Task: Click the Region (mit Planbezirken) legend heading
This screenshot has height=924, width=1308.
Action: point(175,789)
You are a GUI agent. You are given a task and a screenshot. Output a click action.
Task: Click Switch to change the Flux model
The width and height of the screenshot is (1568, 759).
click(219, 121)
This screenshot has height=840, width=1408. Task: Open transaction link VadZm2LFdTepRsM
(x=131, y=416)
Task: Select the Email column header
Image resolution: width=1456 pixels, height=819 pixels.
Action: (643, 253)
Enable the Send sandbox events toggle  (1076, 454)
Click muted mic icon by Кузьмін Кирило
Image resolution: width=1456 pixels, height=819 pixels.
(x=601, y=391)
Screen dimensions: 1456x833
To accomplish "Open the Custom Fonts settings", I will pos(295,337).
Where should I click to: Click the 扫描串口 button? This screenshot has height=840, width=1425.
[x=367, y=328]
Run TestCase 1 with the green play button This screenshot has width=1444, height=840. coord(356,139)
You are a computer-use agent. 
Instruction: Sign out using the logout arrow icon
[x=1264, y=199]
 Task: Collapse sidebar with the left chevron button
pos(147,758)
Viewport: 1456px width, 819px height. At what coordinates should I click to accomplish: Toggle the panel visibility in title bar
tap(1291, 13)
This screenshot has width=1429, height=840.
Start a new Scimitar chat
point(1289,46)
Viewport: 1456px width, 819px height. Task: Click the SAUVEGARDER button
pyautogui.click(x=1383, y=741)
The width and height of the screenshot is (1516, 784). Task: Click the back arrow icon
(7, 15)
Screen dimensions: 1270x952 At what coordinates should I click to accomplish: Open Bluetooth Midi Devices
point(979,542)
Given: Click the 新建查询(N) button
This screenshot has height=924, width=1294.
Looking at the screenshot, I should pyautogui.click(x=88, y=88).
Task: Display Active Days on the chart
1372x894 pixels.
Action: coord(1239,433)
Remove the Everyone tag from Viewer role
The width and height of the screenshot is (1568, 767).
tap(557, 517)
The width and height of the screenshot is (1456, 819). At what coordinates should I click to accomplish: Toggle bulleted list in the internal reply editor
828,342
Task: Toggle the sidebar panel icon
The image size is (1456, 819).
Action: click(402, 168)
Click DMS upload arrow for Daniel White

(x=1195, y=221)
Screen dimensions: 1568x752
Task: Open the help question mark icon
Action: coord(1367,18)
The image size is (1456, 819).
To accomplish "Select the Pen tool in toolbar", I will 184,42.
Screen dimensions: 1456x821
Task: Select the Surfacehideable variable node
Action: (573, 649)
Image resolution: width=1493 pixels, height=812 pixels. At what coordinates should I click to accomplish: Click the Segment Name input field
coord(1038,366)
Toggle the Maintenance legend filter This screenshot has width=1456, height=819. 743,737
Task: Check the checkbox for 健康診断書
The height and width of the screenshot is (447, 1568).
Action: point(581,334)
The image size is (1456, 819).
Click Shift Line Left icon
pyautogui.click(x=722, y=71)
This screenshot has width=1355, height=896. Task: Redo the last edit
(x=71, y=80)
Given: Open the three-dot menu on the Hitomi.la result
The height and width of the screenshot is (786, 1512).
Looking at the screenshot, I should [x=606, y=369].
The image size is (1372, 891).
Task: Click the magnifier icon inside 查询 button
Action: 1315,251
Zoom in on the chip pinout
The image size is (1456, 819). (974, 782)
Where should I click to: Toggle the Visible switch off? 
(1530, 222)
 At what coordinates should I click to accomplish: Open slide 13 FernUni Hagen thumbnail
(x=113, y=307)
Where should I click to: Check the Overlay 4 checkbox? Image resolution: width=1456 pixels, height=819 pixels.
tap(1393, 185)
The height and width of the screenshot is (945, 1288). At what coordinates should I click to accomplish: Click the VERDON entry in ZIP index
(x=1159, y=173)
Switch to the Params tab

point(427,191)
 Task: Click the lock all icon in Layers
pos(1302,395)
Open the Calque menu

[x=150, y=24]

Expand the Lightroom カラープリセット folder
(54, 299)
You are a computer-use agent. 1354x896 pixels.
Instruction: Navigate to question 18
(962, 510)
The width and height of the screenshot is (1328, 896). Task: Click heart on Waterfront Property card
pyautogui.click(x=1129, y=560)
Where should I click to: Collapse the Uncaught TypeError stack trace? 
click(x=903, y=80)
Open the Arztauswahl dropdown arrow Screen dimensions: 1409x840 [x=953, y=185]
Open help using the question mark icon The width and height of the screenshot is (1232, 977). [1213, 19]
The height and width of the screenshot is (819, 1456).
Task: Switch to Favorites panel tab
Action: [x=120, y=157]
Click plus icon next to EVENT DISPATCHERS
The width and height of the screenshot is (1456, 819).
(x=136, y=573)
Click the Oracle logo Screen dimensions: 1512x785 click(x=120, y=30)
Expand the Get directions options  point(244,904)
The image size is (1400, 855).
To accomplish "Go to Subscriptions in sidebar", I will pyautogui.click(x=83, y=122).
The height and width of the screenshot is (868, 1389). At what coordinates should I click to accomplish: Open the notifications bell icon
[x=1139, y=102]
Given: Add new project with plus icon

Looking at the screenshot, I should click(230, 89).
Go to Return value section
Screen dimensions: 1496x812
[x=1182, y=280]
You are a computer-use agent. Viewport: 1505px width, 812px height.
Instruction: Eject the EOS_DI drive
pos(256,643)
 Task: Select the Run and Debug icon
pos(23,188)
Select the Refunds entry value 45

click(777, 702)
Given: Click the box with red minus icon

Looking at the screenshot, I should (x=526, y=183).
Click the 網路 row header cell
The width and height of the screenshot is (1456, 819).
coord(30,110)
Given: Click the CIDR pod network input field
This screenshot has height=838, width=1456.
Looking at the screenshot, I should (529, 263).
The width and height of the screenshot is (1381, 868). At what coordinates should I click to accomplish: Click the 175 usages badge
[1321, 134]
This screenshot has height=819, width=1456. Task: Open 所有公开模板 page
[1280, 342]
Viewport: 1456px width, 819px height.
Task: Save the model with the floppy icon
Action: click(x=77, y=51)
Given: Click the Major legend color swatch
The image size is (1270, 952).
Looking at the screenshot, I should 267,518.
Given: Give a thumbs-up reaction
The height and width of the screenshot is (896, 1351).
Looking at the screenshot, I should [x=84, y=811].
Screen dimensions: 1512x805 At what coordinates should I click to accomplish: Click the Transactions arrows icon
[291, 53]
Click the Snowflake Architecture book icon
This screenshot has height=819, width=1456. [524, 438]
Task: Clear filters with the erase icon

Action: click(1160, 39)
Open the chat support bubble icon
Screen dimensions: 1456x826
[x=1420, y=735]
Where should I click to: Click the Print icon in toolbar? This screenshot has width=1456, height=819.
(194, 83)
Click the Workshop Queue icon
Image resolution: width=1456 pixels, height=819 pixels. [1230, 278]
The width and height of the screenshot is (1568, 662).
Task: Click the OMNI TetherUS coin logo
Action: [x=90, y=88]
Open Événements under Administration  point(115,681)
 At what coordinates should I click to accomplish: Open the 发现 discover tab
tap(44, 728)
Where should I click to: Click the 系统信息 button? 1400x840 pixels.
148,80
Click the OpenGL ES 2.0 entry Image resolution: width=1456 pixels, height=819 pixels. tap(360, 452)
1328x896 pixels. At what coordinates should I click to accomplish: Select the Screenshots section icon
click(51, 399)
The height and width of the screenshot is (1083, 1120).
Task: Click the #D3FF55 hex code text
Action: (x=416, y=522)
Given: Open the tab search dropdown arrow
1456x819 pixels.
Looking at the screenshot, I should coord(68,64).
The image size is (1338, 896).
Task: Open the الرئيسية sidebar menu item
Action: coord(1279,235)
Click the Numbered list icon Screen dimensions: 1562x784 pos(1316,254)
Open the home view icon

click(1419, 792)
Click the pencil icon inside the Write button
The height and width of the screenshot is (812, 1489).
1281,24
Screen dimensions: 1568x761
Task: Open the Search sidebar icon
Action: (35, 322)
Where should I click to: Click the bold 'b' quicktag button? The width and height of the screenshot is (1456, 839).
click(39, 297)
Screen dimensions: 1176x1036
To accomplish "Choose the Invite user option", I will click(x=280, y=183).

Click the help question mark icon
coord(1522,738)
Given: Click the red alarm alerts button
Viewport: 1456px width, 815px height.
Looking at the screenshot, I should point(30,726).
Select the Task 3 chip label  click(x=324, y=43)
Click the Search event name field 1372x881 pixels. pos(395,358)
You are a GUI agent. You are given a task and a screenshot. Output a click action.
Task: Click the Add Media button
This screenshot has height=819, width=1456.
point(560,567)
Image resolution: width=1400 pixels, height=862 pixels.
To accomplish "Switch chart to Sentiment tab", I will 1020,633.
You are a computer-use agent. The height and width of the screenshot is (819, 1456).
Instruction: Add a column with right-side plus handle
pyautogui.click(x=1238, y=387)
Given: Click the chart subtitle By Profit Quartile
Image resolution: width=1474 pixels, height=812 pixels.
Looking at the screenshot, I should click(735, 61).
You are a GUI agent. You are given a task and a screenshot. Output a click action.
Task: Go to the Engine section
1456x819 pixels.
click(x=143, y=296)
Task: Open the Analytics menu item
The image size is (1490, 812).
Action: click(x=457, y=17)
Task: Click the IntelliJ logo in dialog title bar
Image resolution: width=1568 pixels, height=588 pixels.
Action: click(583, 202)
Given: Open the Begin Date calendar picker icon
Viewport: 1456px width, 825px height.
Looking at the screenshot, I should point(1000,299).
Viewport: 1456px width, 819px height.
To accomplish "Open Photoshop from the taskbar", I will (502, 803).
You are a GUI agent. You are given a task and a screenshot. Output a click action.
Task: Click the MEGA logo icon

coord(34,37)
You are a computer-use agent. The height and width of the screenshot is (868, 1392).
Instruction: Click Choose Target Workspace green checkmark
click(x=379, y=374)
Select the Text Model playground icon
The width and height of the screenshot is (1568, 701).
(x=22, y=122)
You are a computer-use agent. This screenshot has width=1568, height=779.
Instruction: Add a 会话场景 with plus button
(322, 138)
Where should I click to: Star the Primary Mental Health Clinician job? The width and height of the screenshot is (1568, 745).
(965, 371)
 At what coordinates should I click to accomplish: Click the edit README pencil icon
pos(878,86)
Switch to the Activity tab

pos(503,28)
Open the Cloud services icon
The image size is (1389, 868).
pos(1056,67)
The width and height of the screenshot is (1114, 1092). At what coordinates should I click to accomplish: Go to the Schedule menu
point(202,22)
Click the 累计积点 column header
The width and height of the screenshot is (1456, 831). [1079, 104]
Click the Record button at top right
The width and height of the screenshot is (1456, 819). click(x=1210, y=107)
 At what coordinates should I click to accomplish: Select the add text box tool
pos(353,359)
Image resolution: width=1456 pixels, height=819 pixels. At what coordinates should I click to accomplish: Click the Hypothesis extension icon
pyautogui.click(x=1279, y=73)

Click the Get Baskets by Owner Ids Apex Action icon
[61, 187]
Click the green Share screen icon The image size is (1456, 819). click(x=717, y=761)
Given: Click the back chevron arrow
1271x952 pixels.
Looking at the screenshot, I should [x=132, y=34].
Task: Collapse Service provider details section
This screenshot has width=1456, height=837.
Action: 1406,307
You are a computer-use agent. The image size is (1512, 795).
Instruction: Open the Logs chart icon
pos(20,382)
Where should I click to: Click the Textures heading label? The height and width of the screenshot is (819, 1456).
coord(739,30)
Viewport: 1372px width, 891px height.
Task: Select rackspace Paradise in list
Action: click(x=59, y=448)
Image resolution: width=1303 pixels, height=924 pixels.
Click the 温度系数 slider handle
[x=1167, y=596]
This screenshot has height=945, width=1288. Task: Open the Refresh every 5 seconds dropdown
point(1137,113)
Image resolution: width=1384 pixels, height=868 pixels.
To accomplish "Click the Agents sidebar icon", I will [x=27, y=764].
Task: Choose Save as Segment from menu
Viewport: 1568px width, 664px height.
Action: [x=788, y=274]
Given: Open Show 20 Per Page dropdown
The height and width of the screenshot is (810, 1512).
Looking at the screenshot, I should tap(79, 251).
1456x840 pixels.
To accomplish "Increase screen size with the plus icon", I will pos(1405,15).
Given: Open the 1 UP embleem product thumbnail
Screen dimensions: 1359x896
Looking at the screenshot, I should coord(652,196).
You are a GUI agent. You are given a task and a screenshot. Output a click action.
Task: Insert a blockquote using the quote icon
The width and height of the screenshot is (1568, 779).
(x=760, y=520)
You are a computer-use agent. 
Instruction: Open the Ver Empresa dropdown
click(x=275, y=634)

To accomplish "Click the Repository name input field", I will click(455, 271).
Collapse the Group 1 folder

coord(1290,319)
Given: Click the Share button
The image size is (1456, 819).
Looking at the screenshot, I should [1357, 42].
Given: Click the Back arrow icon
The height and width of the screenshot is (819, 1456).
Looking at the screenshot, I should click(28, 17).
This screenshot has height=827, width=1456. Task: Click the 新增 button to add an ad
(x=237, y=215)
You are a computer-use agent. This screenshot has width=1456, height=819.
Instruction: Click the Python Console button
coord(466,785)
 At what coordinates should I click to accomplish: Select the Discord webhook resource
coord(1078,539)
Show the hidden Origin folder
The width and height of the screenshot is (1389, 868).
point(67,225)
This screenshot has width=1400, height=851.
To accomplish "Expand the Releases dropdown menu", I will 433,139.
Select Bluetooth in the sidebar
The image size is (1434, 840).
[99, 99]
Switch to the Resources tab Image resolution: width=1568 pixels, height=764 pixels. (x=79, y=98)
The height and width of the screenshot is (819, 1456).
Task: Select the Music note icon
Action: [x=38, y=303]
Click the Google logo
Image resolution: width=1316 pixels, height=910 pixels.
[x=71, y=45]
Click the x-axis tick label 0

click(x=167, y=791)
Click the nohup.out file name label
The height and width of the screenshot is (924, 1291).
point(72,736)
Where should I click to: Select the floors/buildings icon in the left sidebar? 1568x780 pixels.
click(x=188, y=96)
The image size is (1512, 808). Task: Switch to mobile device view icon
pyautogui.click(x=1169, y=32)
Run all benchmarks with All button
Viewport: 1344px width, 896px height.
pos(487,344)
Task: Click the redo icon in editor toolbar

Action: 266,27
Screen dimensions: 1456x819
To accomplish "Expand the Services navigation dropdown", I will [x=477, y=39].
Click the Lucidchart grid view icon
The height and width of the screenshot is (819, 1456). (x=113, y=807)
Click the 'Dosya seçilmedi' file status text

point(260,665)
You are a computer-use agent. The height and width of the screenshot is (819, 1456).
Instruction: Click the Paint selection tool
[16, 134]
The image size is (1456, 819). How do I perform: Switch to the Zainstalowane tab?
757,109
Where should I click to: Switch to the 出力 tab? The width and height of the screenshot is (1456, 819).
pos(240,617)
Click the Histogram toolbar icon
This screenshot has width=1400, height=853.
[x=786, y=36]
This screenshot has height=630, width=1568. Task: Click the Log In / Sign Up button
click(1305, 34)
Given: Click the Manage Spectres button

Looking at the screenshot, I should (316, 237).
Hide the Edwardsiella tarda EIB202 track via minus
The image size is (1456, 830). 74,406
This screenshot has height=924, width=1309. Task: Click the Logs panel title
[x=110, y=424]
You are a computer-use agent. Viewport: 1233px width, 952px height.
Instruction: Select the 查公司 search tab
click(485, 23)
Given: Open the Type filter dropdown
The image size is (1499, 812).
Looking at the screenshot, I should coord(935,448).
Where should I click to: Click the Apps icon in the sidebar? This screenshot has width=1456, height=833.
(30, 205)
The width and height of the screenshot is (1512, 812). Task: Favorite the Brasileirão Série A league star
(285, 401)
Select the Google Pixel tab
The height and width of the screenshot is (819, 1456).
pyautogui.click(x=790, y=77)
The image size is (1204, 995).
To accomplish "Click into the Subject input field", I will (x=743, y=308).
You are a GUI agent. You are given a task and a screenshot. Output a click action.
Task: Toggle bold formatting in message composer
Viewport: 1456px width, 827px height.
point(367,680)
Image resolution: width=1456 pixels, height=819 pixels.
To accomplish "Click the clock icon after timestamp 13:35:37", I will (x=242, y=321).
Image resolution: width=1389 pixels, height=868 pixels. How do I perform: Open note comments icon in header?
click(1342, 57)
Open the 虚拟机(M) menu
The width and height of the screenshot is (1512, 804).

····················

**TASK TO CARRY OUT:** Tell me how many lines of the data hold the word "legend", giving only the number.

**TASK RESPONSE:** 3